Last month, the Singapore government announced the decision to rehouse migrant workers working in essential services in empty residential blocks in Redhill Close and Taman Jurong. This sparked off WIMBY, a community effort to foster welcoming attitudes towards migrant workers among local Singaporeans, and counteract prejudices and ‘nimby-ism’ (not-in-my-backyard sentiments) that may sprout in these stressful times.

WIMBY’s website and social media pages encourage netizens to share notes of welcome and appreciation for migrant workers in the ‘Welcome Notes’ initiative. A group of volunteers are working to translate these notes into Bengali, Tamil, and Mandarin so that they are understood by the migrant worker community.

When Nominated Member of Parliament Anthea Ong shared about the initiative in one of the community WhatsApp groups, Ethel, who had volunteered with NMP Ong before and who lives in the vicinity of the Redhill Close blocks, readily volunteered to be the campaign’s ‘Ambassador’.

Ethel said, “I have been immensely inspired by the many community initiatives run by fellow Singaporeans who are working tirelessly to serve those who are most vulnerable and in need. It is a challenging time for all of us, but that is why mutual solidarity and support is more important now than ever before.”

Adriel Yong, Class of 2023. Image provided by Adriel Yong. 

Another student who is contributing in this time of need is Adriel Yong (Class of 2023), who put together a public directory listing summer internship and work opportunities for students in Singapore who are affected by COVID-19 cancellations.

Adriel shared, “I was speaking to an upper-year student who shared that the recruiting season for internships and employment opportunities was particularly tough in these COVID-19 times. As I asked around more, I realised the situation seemed quite dire, with job offers rescinded and internships put on hold.”

I had secured an internship in February so it did give me capacity and spurred me to help others to secure opportunities in such a stressful and pessimistic environment.

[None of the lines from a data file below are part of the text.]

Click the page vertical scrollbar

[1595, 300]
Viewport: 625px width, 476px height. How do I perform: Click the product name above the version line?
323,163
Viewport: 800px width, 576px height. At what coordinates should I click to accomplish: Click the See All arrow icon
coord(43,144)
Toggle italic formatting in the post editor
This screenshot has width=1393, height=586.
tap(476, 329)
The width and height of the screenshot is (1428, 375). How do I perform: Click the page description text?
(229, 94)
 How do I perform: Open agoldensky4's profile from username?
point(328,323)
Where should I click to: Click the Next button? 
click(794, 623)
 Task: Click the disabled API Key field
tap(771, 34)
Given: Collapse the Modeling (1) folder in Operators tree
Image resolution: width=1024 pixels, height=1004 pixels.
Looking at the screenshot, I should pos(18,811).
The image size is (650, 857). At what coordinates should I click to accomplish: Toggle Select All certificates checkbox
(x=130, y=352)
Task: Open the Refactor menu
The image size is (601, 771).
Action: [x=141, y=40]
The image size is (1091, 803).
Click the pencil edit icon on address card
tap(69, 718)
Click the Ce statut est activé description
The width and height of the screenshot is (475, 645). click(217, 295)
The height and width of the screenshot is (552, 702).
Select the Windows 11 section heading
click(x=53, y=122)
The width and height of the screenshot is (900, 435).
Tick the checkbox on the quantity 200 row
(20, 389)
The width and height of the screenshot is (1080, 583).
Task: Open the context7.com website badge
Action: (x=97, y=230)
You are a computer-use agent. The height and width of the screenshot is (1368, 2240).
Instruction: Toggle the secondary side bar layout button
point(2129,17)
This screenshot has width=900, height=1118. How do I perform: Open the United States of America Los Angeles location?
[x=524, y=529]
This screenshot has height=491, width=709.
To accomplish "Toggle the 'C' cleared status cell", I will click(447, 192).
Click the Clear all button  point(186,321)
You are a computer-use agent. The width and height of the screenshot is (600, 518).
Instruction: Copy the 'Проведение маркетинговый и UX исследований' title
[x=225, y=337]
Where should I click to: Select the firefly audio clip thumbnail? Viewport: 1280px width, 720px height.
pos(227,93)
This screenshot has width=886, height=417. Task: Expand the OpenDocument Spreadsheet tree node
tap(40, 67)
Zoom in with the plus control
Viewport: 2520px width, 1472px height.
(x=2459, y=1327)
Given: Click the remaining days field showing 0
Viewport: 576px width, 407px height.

Therefore, he decided to create a public spreadsheet collating available opportunities, reaching out to employers like Carousell, Dell, Grab, the National Youth Council, and GovTech, all of whom have posted vacancies on the directory. Adriel’s schoolmates and friends Isabelle Tan (Class of 2023) and Harindrar Jay (Class of 2023) are among those who secured job opportunities thanks to this directory.

Adriel added, “I had secured an internship in February, so it did give me capacity and spurred me to help others to secure opportunities in such a stressful and pessimistic environment.”

Image taken from Spotify.

On a more lighthearted note,  Alistair Ryan’s (Class of 2020) ‘COVID-19 Quarantine Party’ playlist on Spotify, which includes tracks like Don’t Stand So Close to Me by The Police, and Cover Your Mouth by The Bird And The Bee, is a well-curated, topical playlist which may provide a welcome reprieve during this two-month-long circuit breaker.